Neuer Rekord bei Wildunfällen: Was sich bereits im vergangenen Jahr angekündigt hat, ist nun tatsächlich eingetreten. Die Zahl der Wildunfälle ist 2016 im Vergleich zum Vorjahr noch einmal gestiegen - und auch 2015 wurde schon eine Rekordzahl erreicht. 583 Mal kam es 2016 zu Zusammenstößen von Autos mit Wildschweinen, Rehen oder Hirschen. Das ist 21 Mal mehr als im Vorjahr und macht aktuell 35 Prozent aller Unfälle aus. Es ist zudem der höchste Wert der vergangenen zehn Jahre.

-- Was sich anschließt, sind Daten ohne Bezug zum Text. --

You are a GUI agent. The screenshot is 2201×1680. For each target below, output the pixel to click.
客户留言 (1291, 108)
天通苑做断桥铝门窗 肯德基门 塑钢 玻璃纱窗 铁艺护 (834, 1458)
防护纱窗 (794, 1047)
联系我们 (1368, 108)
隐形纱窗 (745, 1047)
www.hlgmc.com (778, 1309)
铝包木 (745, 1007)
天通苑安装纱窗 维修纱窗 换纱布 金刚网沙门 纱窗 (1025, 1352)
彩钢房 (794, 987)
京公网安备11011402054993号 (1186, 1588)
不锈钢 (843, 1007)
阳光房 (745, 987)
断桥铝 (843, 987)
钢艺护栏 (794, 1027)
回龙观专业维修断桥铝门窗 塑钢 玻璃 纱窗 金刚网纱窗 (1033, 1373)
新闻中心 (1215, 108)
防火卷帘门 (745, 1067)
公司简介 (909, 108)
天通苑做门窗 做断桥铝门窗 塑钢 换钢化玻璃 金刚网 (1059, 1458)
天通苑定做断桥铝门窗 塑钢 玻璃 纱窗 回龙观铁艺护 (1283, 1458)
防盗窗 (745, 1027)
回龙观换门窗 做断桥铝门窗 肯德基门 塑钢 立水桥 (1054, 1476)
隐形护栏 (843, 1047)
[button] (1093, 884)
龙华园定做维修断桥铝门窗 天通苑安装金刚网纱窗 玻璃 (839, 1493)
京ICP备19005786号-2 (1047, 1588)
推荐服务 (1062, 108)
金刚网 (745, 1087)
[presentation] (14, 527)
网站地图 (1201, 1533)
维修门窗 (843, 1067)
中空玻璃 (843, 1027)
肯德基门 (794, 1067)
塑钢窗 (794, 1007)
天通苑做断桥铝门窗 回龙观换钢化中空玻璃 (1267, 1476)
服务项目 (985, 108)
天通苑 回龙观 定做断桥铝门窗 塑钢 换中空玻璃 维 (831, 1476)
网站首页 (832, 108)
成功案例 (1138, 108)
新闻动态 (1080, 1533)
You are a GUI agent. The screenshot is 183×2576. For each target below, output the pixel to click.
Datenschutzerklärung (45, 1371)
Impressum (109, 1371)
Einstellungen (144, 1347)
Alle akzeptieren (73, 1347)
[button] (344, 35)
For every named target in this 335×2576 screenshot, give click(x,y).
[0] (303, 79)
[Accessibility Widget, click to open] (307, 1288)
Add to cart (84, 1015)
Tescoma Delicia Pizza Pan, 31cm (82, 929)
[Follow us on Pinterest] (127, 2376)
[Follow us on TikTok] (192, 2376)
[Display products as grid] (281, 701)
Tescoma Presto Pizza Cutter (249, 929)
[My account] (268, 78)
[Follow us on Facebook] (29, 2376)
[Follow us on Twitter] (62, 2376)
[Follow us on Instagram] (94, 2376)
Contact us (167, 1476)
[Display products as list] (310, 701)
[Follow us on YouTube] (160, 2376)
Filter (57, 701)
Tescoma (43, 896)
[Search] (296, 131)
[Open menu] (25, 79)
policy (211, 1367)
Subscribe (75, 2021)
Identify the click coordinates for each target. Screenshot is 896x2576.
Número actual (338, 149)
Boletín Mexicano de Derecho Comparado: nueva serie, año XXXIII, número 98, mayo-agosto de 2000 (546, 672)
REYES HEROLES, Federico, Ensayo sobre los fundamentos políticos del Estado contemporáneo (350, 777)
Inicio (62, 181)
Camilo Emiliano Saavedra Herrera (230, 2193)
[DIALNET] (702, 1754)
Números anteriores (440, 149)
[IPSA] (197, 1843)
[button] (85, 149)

Die Polizei scheint ratlos. Sie teilt mit: "Trotz verschiedener Präventions- und Sicherungsmaßnahmen konnte kein Rückgang bei den Wildunfällen verzeichnet werden."
Risiko junge Fahrer und Senioren: Junge Fahrer und Senioren haben in der Unfallstatistik der Polizei eines gemeinsam: In beiden Fahrergruppen ist die Zahl der Unfälle überproportional gestiegen. Die 18- bis 24-Jährigen haben 351 Unfälle verursacht - das sind 21 Prozent aller aufgenommenen Unfälle - und 71 mehr als im Vorjahr. Die jungen Lenker haben in der Mehrheit der Fälle auch die Unfälle verursacht. Hauptursache: überhöhte Geschwindigkeit.
Auf die Senioren (Verkehrsteilnehmer ab 65 Jahre) entfallen laut Polizei 229 Unfälle (14 Prozent). Bei ihnen ist die Zahl im Vergleich zum Vorjahr um 32 gestiegen. Auch sie haben in der Mehrheit dieser Fälle den Unfall verursacht. Hauptunfallursachen: ungenügender Sicherheitsabstand und Fehler beim Wenden oder Rückwärtsfahren.

Sonstiges: Die Zahl der Unfälle mit Kindern lag im Bereich der Polizeiinspektion Saarburg 2016 bei zwölf (Vorjahr 18). 14 Kinder sind dabei verletzt worden, acht von ihnen waren Mitfahrer. Die Polizei erinnert in diesem Zusammenhang daran, dass nur ein passender Kindersitz wirklich Sicherheit bietet.

Berauschende Mittel
spielten bei 26 von der Saarburger Polizei registrierten Unfällen eine Rolle (Vorjahr: 50). Bei 19 Unfällen war Alkohol mit im Spiel.
Einen leichten Anstieg verzeichnete die Saarburger Polizei bei den Unfallfluchten. 306 wurden im vergangenen Jahr angezeigt. In 44 Prozent der Fälle haben die Ordnungshüter den Verursacher ermittelt. Harald Lahr mahnt: "Ermittelten Unfallflüchtigen droht der Führerscheinentzug. Es handelt sich hier keinesfalls um ein Kavaliersdelikt."POLIZEIINSPEKTION IST FüR 58 ORTE ZUSTäNDIG


Extra

Die Polizeiinspektion Saarburg, zu der auch die Polizeiwache Konz gehört, ist zuständig für 58 Orte. Sie betreut die Verbandsgemeinden Konz und Saarburg sowie den östlichen Teil der Verbandsgemeinde Kell.